Je l’ai aperçu un soir alors que je quittais le boulot plus tôt. Un grand échalas fumant une cigarette sur le quai, attendant le TGV pour Paris. Je ne l’ai pas reconnu tout de suite, d’habitude je m’attends pas à voir Biolay en allant prendre le train, surtout qu’il n’habite pas dans le coin. Et pourtant, je venais d’assister à son concert l’avant-veille, un spectacle où j’étais parvenu à emmener ma femme malgré ses réticences :
- Pouah, Biolay, c’est d’un déprimant !
- Mais non, il est génial : Palermo Hollywood, Miss Miss, Ton héritage…
- Connais pas !
- La superbe, la débandade …
- Tu rigoles ?
Bon gré, mal gré, elle a accepté de m’accompagner à la Cité des Congrès. Et ce fût un sacré bon concert même, à part l’idée d’afficher un compte à rebours sur l’écran dix minutes avant de commencer. L’égrenage des minutes fût interminable avant que résonnent les premières notes de « A l’origine ». Sinon un vrai pro le gars. Certes, j’étais agacé par une partie du public : des jeunes retraitées qui se trémoussaient et braillaient, des étoiles dans les yeux comme des gamines dans l’espoir que leur idole les aperçoive, sans compter leurs gloussements stridents. Ma femme n’a pas manqué de me charrier avec ça :
-Dis donc, son public…
- Oui ?
- C’est la débandade !
- Oui bon !
Tout public est bon à prendre. Comment est ta peine ? qu’il chante le gars ! Ça c’était mercredi. Je ne m’attendais donc pas du tout à voir Biolay sur le quai d’une gare moins de deux jours après, tout vêtu de jean, sa valise aux pieds et clopant nonchalamment en attendant son train. Seul, sans musiciens et sans garde du corps, comme n’importe quel usager.

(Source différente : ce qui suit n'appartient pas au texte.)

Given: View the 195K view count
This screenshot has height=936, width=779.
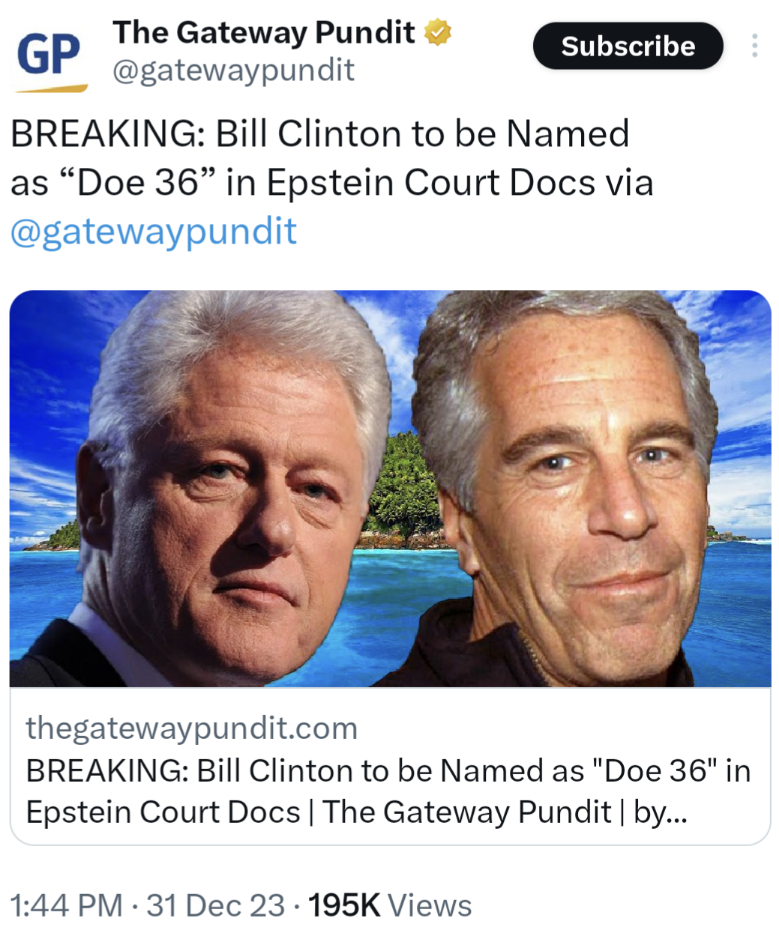Looking at the screenshot, I should coord(344,905).
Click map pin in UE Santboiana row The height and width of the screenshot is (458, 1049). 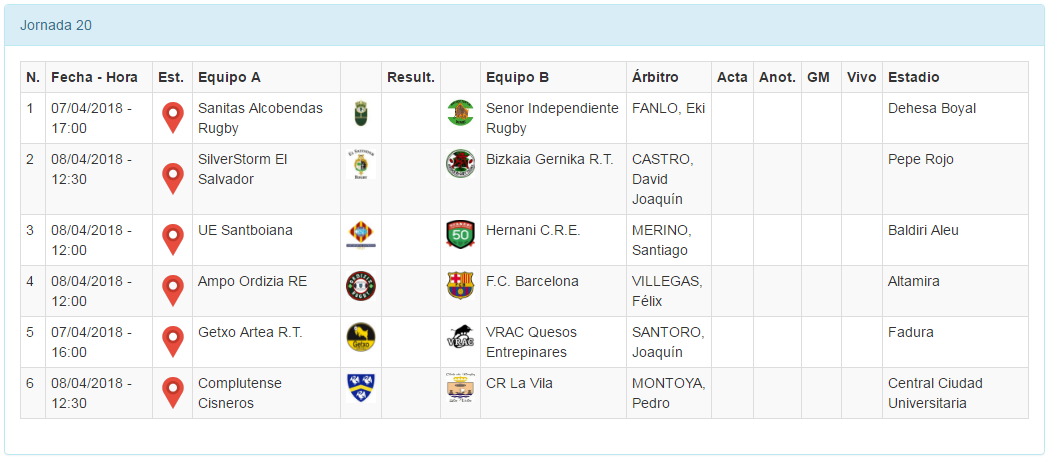point(173,239)
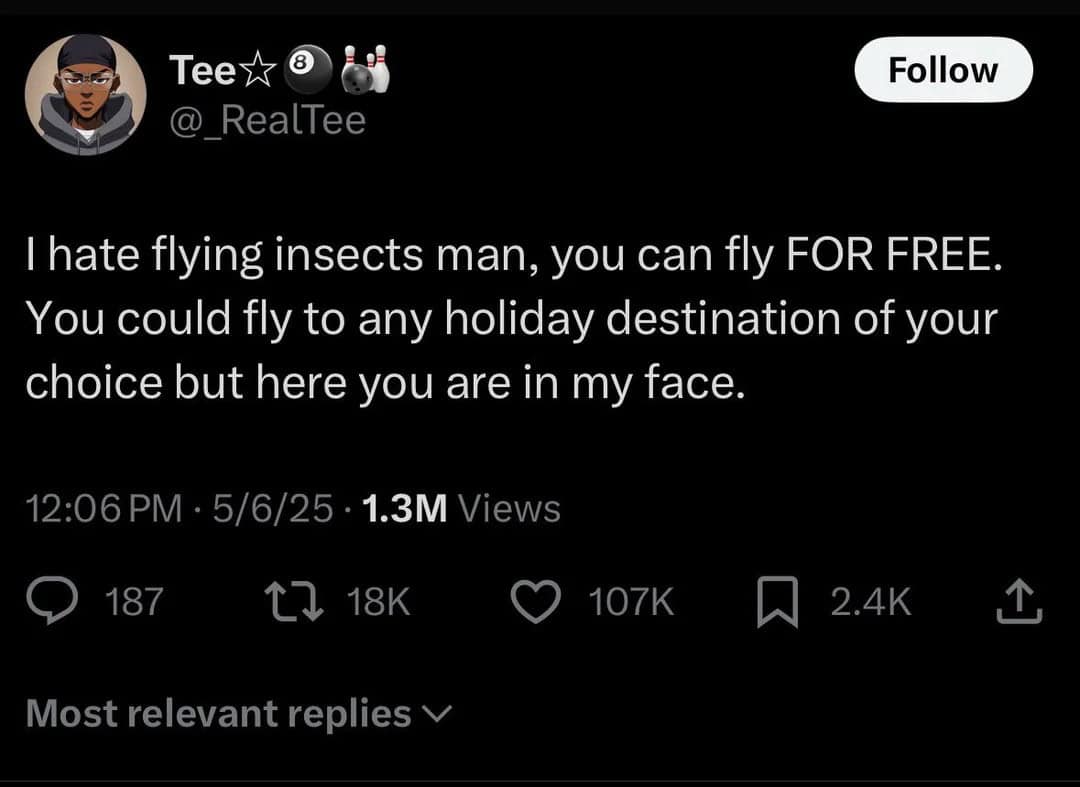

- Tu lui as pas demandé un autographe ?
- Pas pensé.
Déjà, le temps que je réalise que c’était vraiment lui, mon train s’apprêtait à partir sur la voie d’à côté et puis ce n’est pas trop mon genre d’aborder les gens comme ça, surtout ceux que je ne connais pas. Parce que Biolay, j’ai beau posséder certains de ses disques (avec une préférence pour le premier, Rose Kennedy), et celui qu’il a produit pour Paradis (un disque plutôt raté selon moi), je ne le connais pas vraiment ce type. J’imagine que les groupies grisonnantes du concert lui auraient sans hésiter sauté dessus pour avoir un selfie. Pas moi.
Du coup, je n’ai pas grand-chose à raconter sur cette non-rencontre avec Biolay, pas comme mon collègue qui claironne depuis des années qu’il a vu Mimie Mathy lors d’une soirée parisienne, et « qu’elle ne lui arrivait même pas à la ceinture ». Chacun ses goûts après tout.